The solid electrolyte materials before and after modification in the above three examples were compared, respectively. The comparison was made with the original solid electrolyte as a comparative example sample and the solid electrolyte after the modification as an example sample. The results are as follows.
Sample (I)
|
Comparative example 1
|
Example 1
|
Comparative example 2
|
Example 2
|
Comparative example 3
|
Example 3
|
Particle size/nm
|
315
|
317
|
402
|
410
|
601
|
620
|
Contact Angle/°
|
12
|
151
|
16
|
138
|
22
|
110 |
TABLE 1
It can be seen that the particle diameters and the static contact angles with water of the hydrophobic solid electrolytes prepared in the above 3 examples are shown in table 1. Wherein the particle size of the prepared hydrophobic solid electrolyte is detected by a Malvern particle size analyzer. Particle size detection shows that the particle size of the solid electrolyte before and after modification is not changed. The static contact angle of the solid electrolyte nanoparticles with water was tested by an OCA 40Micro contact angle meter. The hydrophobic property of the solid electrolyte particles is characterized by the static contact angle of the particles and water, and the larger the static contact angle with water, the better the hydrophobic property of the nano solid electrolyte. The measurement shows that the static antenna is obviously enlarged after the dry hydrophobic modification of the invention, which shows that the hydrophobicity of the material is obviously improved.

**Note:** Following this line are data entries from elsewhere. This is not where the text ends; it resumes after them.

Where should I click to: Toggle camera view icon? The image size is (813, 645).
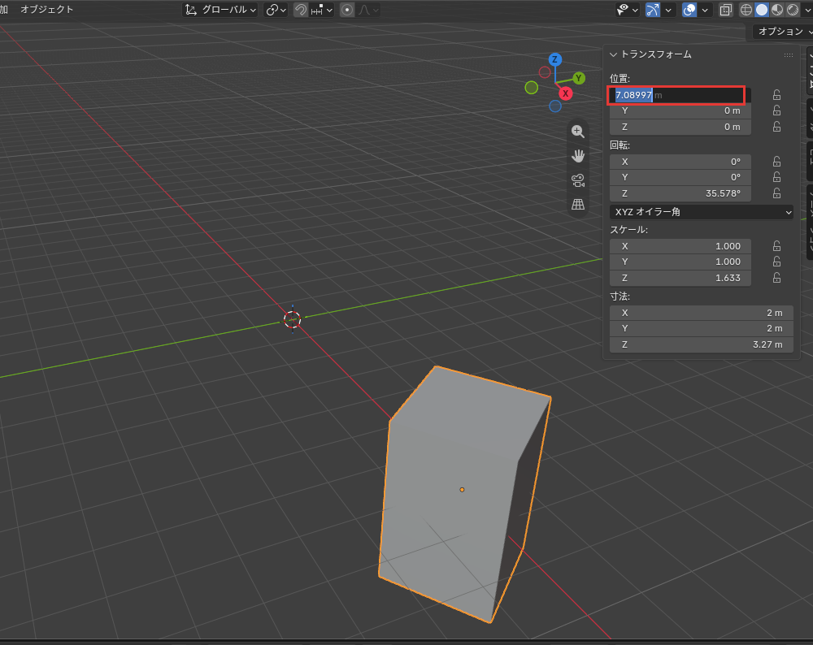point(577,180)
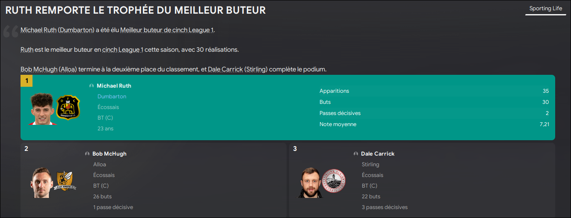Image resolution: width=571 pixels, height=218 pixels.
Task: Open Dale Carrick's face portrait
Action: [x=310, y=183]

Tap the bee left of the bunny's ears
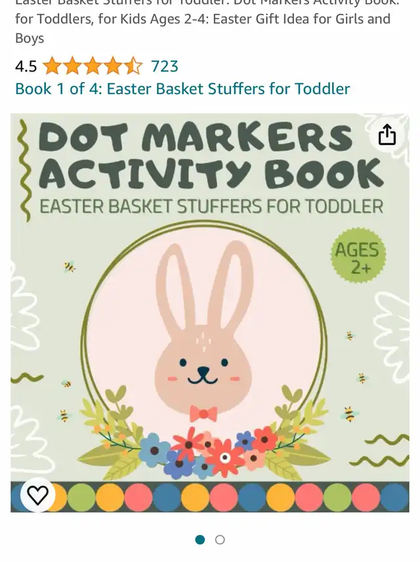[x=70, y=267]
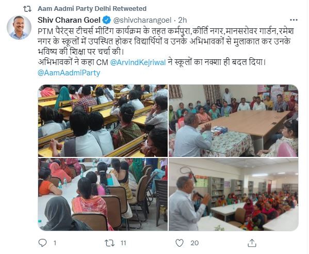Open photo of women at white table
The height and width of the screenshot is (254, 309).
point(103,194)
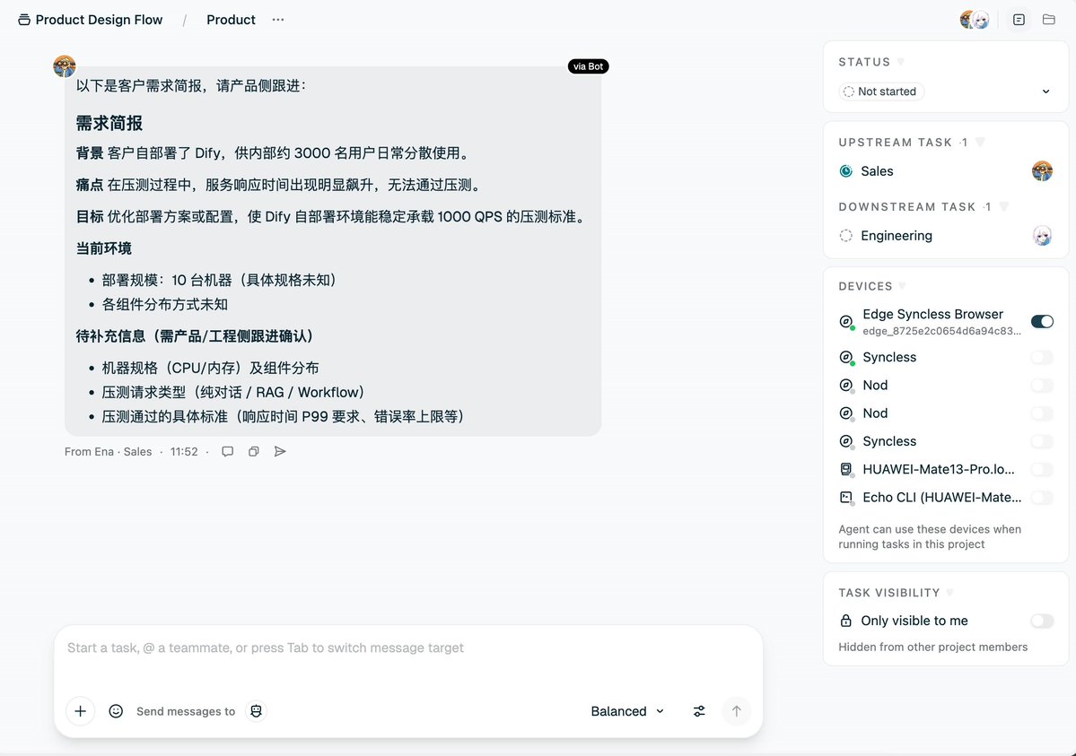Open the Balanced mode dropdown
This screenshot has width=1076, height=756.
pos(627,711)
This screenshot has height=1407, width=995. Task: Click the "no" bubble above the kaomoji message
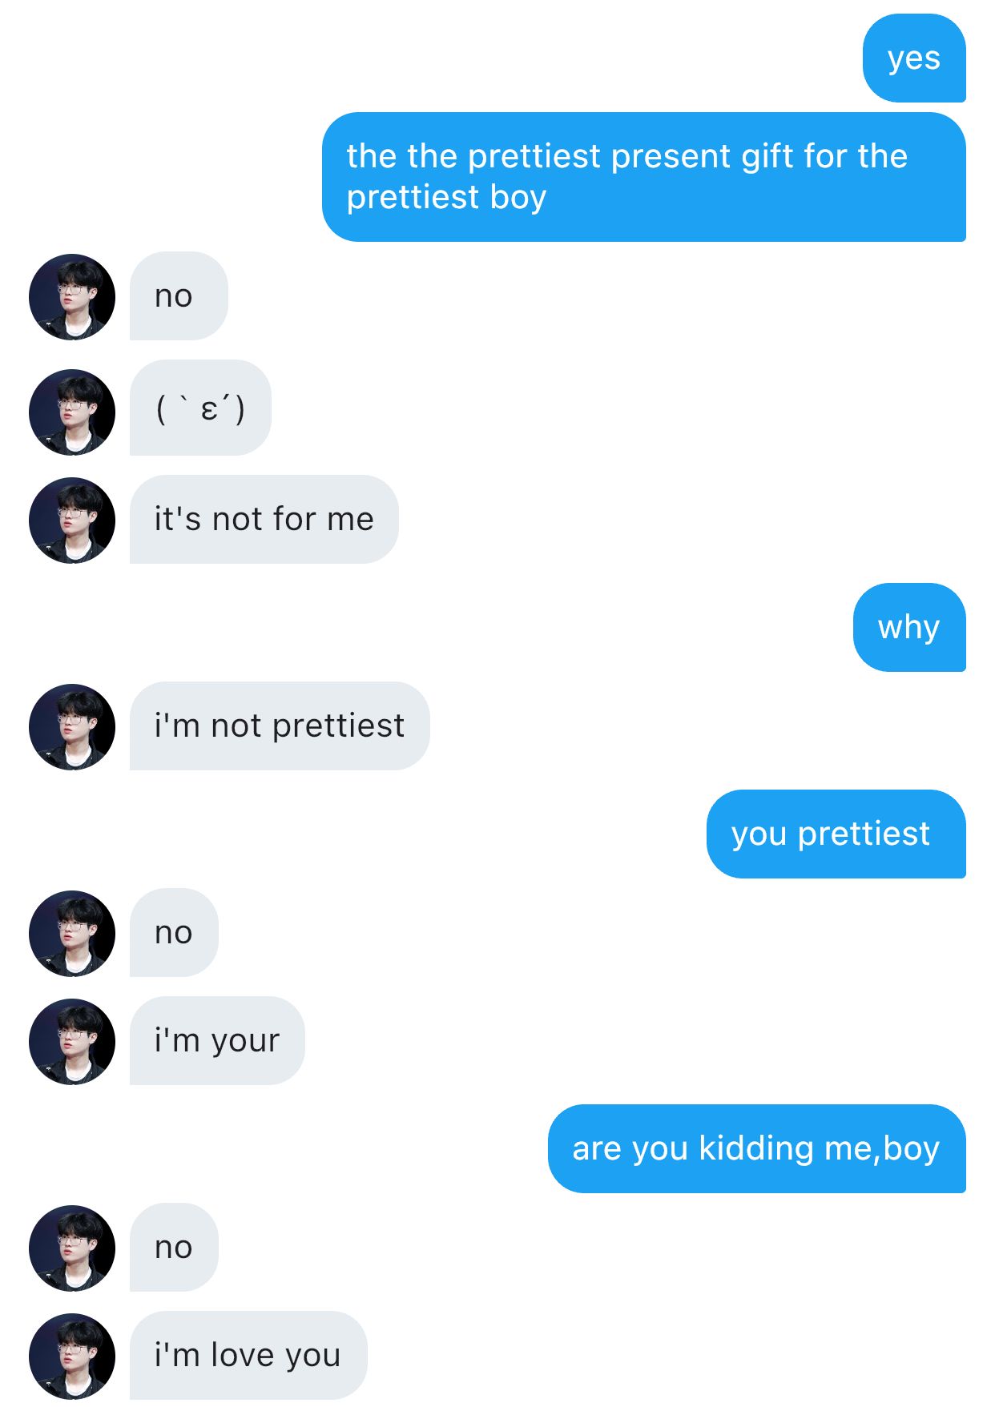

The above-mentioned embodiments are intended to illustrate the objects, technical solutions and advantages of the present invention in further detail, and it should be understood that the above-mentioned embodiments are merely exemplary embodiments of the present invention, and are not intended to limit the scope of the present invention, and any modifications, equivalent substitutions, improvements and the like made within the spirit and principle of the present invention should be included in the scope of the present invention.